BOOK REVIEW: Books by David F. Wells

Books by David Wells


Dr David F. Wells is a Professor of historical and systematic theology and an author of over 20 books.

Two of his books, which examine the withering effects of modern secular Western culture on Christian life and Biblical theology, are highly recommended by Webtruth. They contain page upon page of perceptive comment to help the reader make sense of our confusing times. Reading Losing Our Virtue (9780851115771) and No Place For Truth (9780802837134) will amply repay your time and attention.

Wells says, “I believe so little in the modern world because I believe so much in the Transcendent, in God as sovereign, and in His word as absolute.” In contrast he says of “evangelicals” in the USA and the West in general, “[They] now stand among those who are on easiest terms with the modern world, for they have lost their capacity for dissent. The recovery of dissent is what is most needed…” He presses the need to develop the “capacity to wrench ourselves free from the subjective preoccupation of our modernised culture…and to occupy ourselves instead with the objective interests of the biblical.” He laments how evangelicals assume “that modern culture is neutral in its values and so does not pose the threat of alienating people from God.” His books were written in the 1990’s, so he tackles issues like Television, consumerism and urbanisation. What would he say of our digital social media-obsessed age?

Chapter 4 (“Self Pity”) and Chapter 5 (“The Rise of Everyperson”) of No Place for Truth are alone worth the price of the book. In a couple of passages from Ch. 4 Wells explains the negative effects of the cosy accommodation modern evangelicalism has made with the ideas of secular psychology. Says Wells:

“The psychologising of life cuts the nerve of evangelical identity because the common assumption beneath the self movement is the perfectability of human nature – and this assumption is anathema to the Christian gospel. It is no accident that its theoreticians (e.g. Abraham Maslow, Carl Rogers, Eric Fromm and Rollo May) are all humanists. It is precisely this sort of assumption that neither evangelical theology nor evangelical piety should be making. The Biblical gospel asserts the very reverse – namely the self is twisted, that it is maladjusted in its relationship to both God and others, that it is full of deceit and rationalisations, that it is lawless, that it is in rebellion, and indeed that one must die to self in order to live. It is this that is at the heart of the biblical gospel, this that is at the centre of Christian character. There is abundant evidence that people become strong by suppressing what is unworthy within them, not by expressing it. This kind of suppression should not be confused with Freud’s ideas about repression. Repression is an irrational and unconscious mechanism; suppression is a conscious and rational act undertaken out of moral concern and a sense of being owned by Christ. It is perhaps paradoxical that self-denial should build character and that self fascination, more than anything else, should undercut it” (No Place for Truth, p. 178-179).
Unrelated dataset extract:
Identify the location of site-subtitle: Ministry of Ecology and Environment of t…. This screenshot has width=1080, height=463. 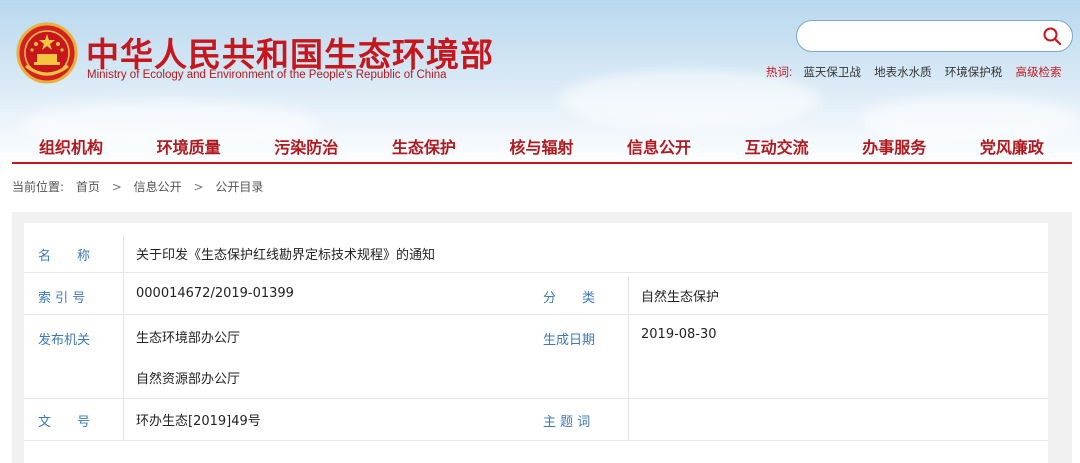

“The sort of Christian faith that is conceived in the womb of the self is quite different from the historic Christian faith. It is a smaller thing, shrunken in its ability to understand the world and to stand up to it. The self is a canvas too narrow, too cramped, to contain the largeness of Christian truth. Where the self circumscribes the significance of Christian faith, good and evil are reduced to a sense of well-being or its absence, God’s place in the world is reduced to the domain of private consciousness, His external acts of redemption are trimmed to fit the experience of personal salvation, His providence in the world diminishes to whatever is necessary to ensure one’s having a good day, His Word becomes intuition, and conviction fades into evanescent opinion. Theology becomes therapy, and all the tell-tale symptoms of the therapeutic model of faith begin to surface. The biblical interest in righteousness is replaced by a search for happiness, holiness by wholeness, truth by feeling, ethics by feeling good about one’s self. The world shrinks to a circle of personal friends. The past recedes. The church recedes. The world recedes. All that remains is the self.” (No Place for Truth, p. 182-183).